--- SOURCE EXTRACT Enclosed Below ---
My grandfather was supposed to call me tonight. I keep looking at the clock, counting forward by four hours and backwards by twelve. My grandmother is in the hospital again. Her latest chest infection, a by-product of her advanced COPD (Chronic obstructive pulmonary disease), has failed to improve.
COPD is a terrible thing. My grandmother can take a breath in but then can’t breathe out. Imagine a mucus-filled sponge that keeps you from being able to exhale. After seeing my grandmother’s condition continuing to worsen over the past few years, all the while knowing she was still smoking, I despise cigarettes with a new fury. What kind of monster keeps someone so tethered to it, even as it kills them?
Since I have been exercising my lung capacity has changed. Now when I take a deep breath, it feels like the breath goes all the way down below my navel, where it bulges pleasantly, kissing the shoreline of my pelvic floor before flowing back up and out again. So easy.
That said, this is the first time I have ever blogged while sitting on an ice pack. My gluteus medius are in spasm. Ie - some of my butt cheek muscles are freaking out. This is what is causing the majority of my lower back and hip pain. I am supposed to roll on a tennis ball to try to get them to ease off, but all I have is a golf ball and it hurts like hell.
I am frustrated because it affects everything I do - walking, bending, standing. It gets worse after I work out, and my hip flexors don’t feel like they have gotten any stronger with all this exercise. I am afraid it won’t get better, that this will continue to hold me up and I won’t be able to move forward. I need to feel like I am getting stronger, better.
--- End of Enclosed SOURCE EXTRACT ---
--- DATASET EXTRACT Enclosed Below ---
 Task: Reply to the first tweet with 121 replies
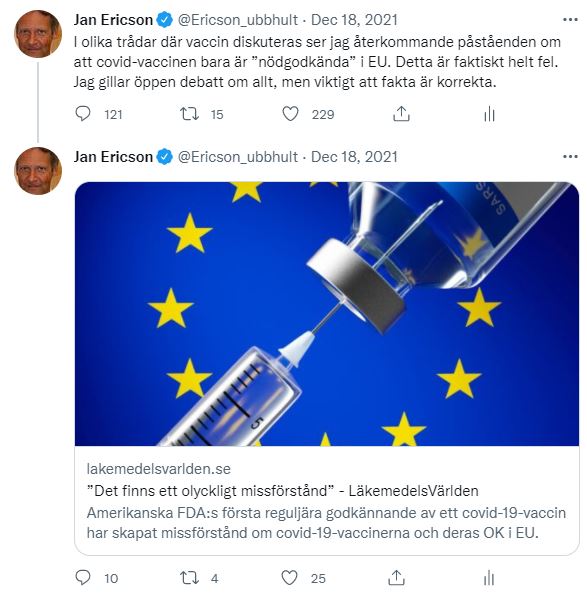(x=83, y=114)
--- End of Enclosed DATASET EXTRACT ---
> REQUIRED ACTION 1
Answer these questions about the blog post:
(a) What condition produces the grandmother's chest infections?
(b) Which muscles are in spasm?
(c) What is the writer supposed to roll on to ease the spasm, and what does the writer have instead?
> REQUIRED ACTION 2
Resume the blog post about the grandmother's COPD and the writer's hip pain from the point where it stops.
The data is separate material from the blog post.

> RESPONSE AREA 1
(a) Advanced COPD (chronic obstructive pulmonary disease).
(b) The gluteus medius.
(c) A tennis ball; the writer has only a golf ball.

> RESPONSE AREA 2
John and I have spoken about the kinds of things we want to do in the coming year. I think of the things that I can’t do now that I am desperate to be fit enough to accomplish. I want to bag a Munro. Eventually I would like to climb Ben Nevis. And walk the Great Glen Way. I want to be able to have complete confidence in my body, to hike, flex, climb or hop.
Since our visit to Canada I have been determined to change my relationship with food. After seeing my grandmother’s decline I am equally determined to do my best for my body, to build its strength and stamina. To let my lungs celebrate breathing, because lately that is what it feels like they are doing. My chest feels wide open and clear and even my heart feels lighter.
Now if only my damn ass would cooperate, I could move on.
The clock says 20:53. Plus four hours is 7 minutes to 1 a.m., minus 12 hours is 12:53 p.m. B.C. time. He still hasn’t called.